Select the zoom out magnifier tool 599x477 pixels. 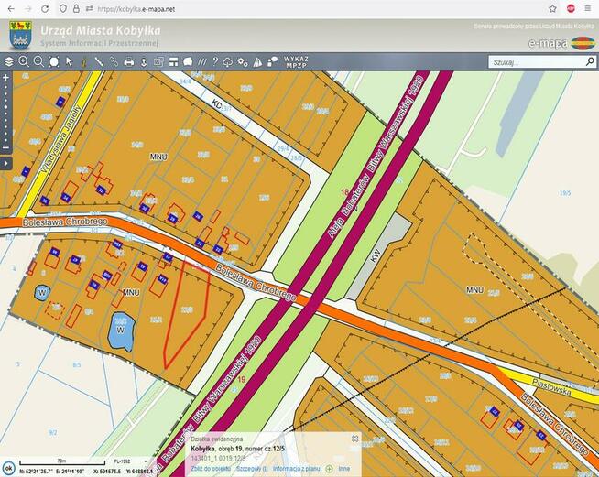click(38, 62)
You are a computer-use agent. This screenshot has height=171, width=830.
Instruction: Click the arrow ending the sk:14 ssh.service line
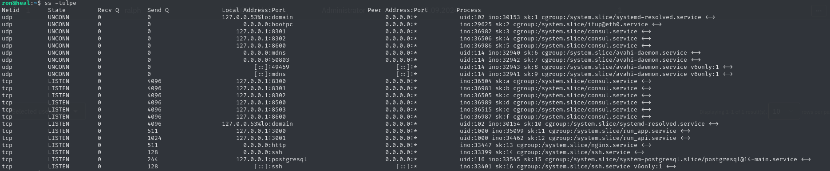639,152
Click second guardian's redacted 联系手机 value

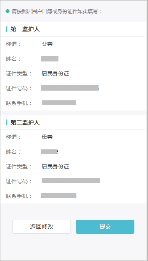pyautogui.click(x=59, y=196)
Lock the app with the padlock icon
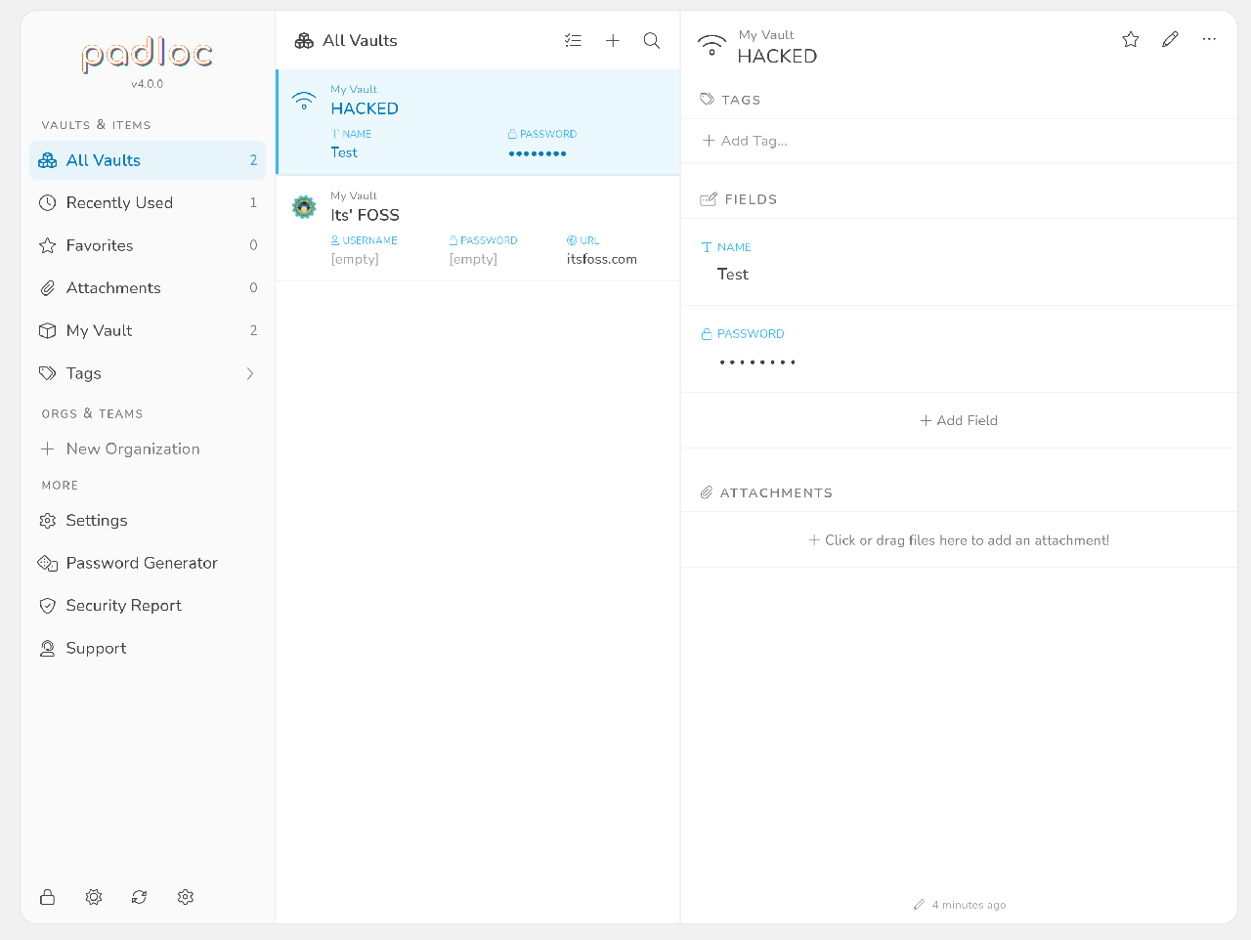Image resolution: width=1251 pixels, height=940 pixels. point(47,897)
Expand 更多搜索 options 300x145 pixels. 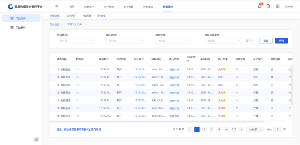pos(56,24)
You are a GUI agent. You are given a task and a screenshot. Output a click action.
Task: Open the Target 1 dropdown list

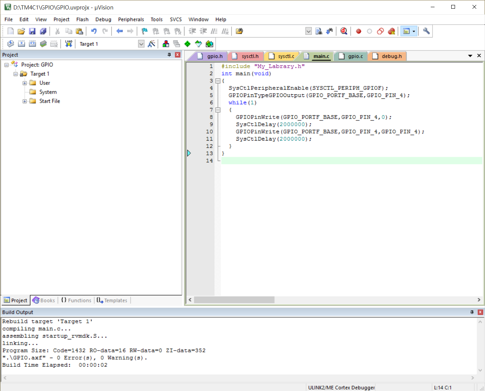click(141, 44)
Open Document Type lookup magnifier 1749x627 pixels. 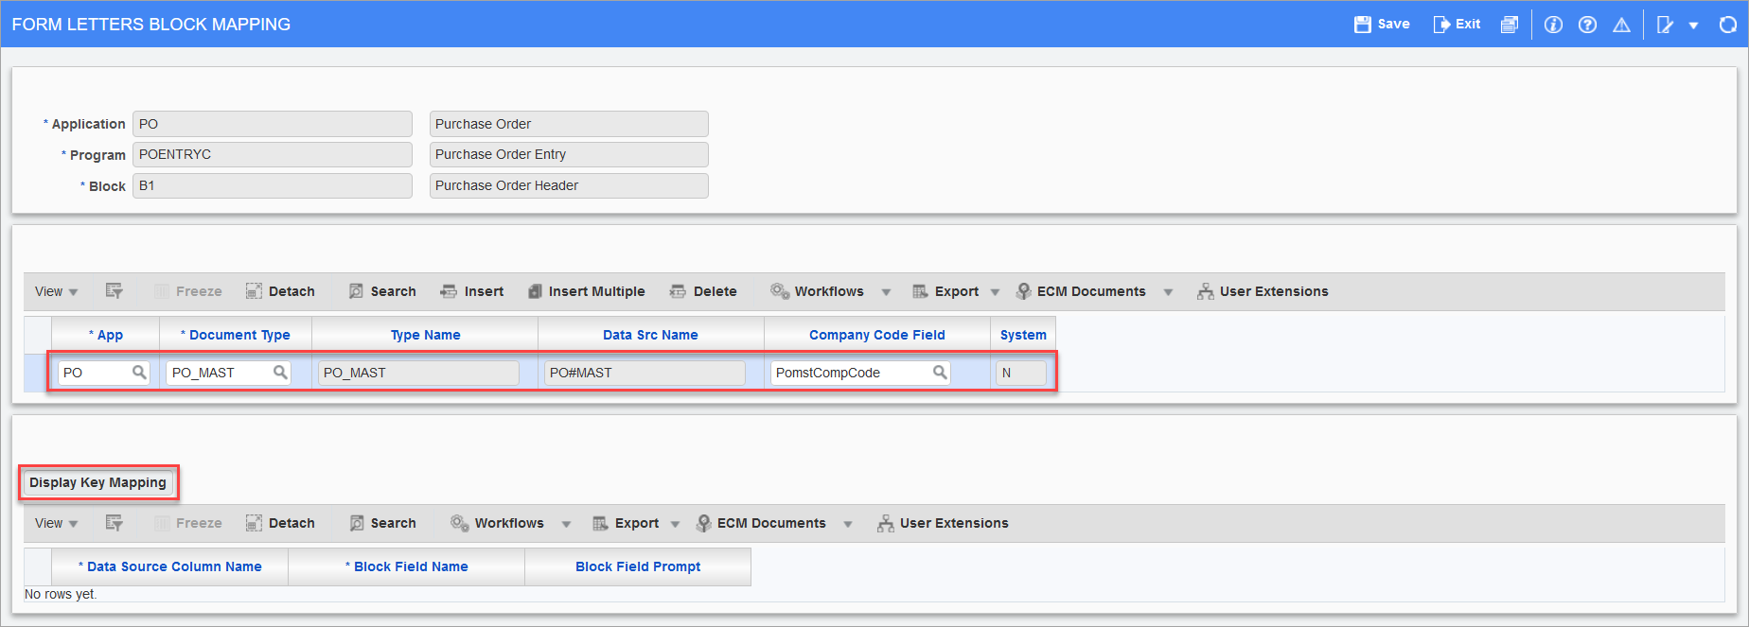[x=280, y=373]
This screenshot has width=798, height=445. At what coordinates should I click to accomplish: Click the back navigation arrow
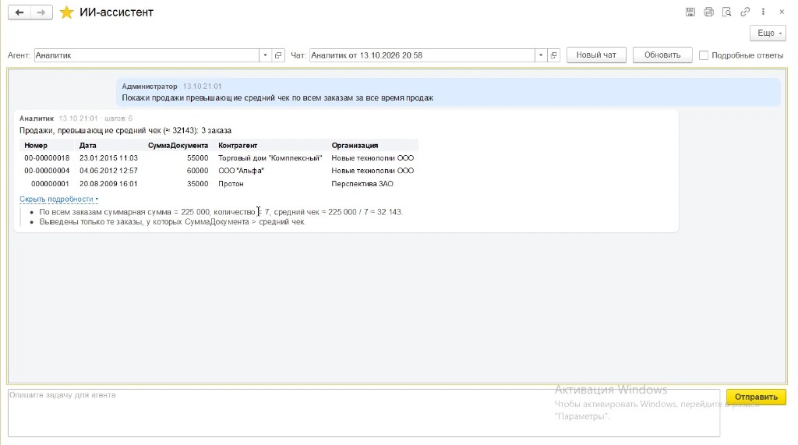point(19,12)
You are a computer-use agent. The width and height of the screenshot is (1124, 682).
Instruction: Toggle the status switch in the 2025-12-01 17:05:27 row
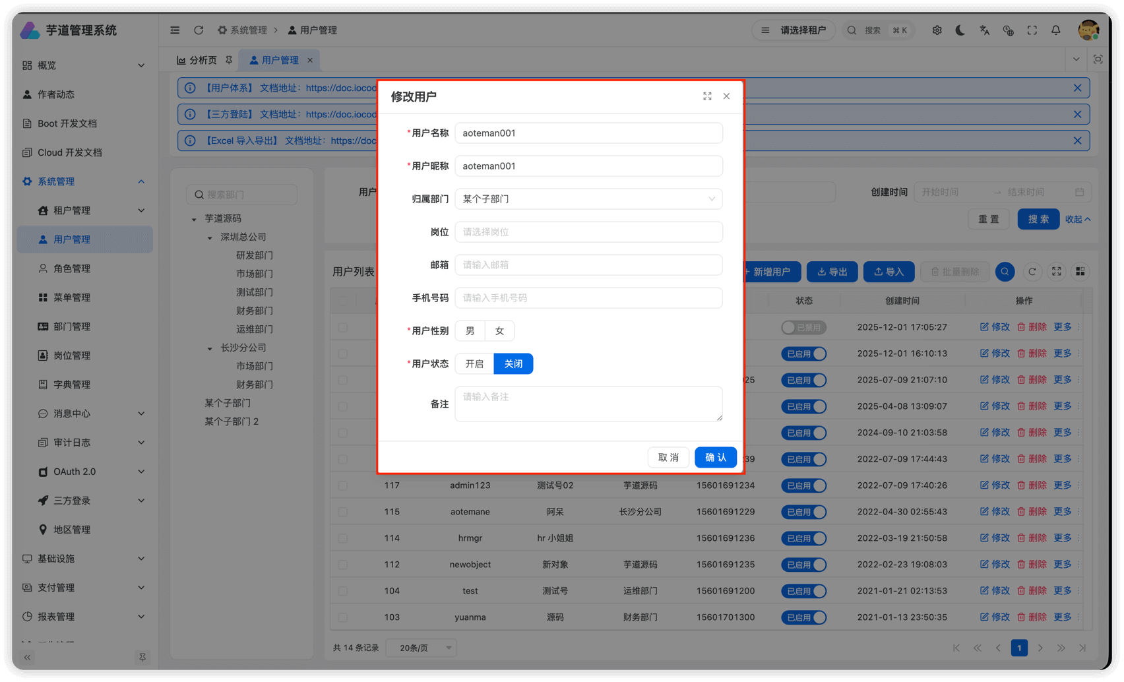(x=803, y=327)
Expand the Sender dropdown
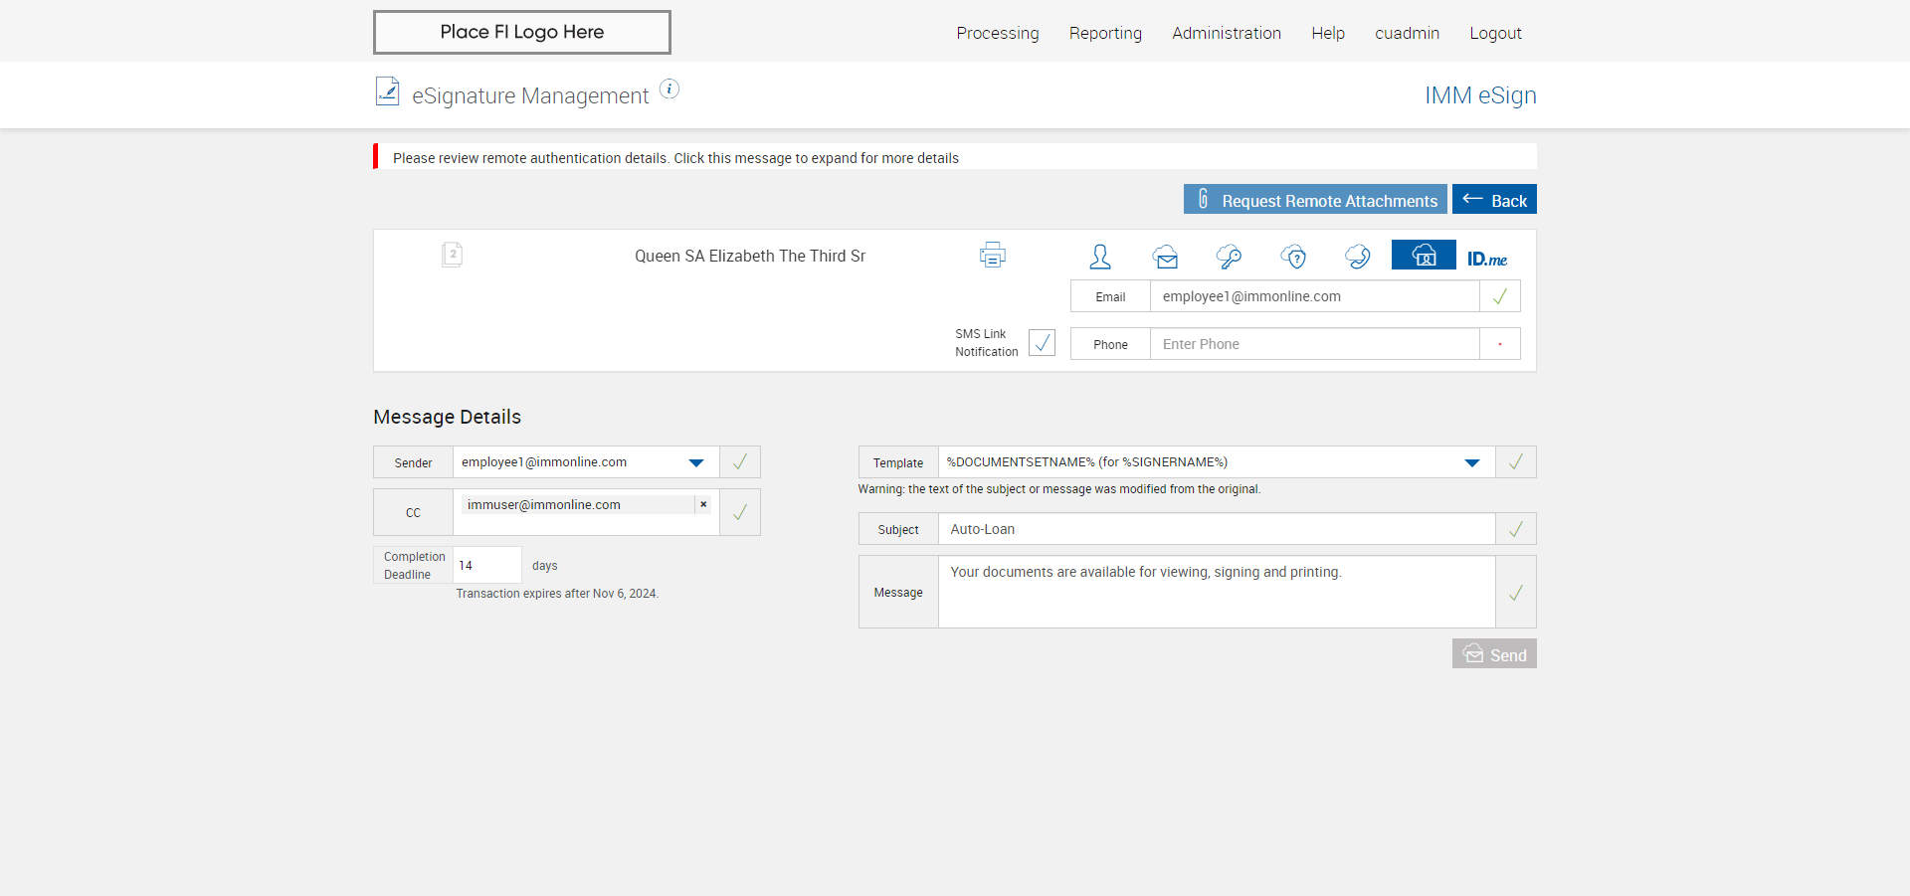The width and height of the screenshot is (1910, 896). click(x=696, y=462)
====
Pull out every line of the records above that contains the word "This", and copy each such line in full. The match is case-sensitive.

You are a computer-use agent. This screenshot has height=171, width=830.
This screenshot has width=798, height=445. At what coordinates should I click to accomplish: Click the back navigation arrow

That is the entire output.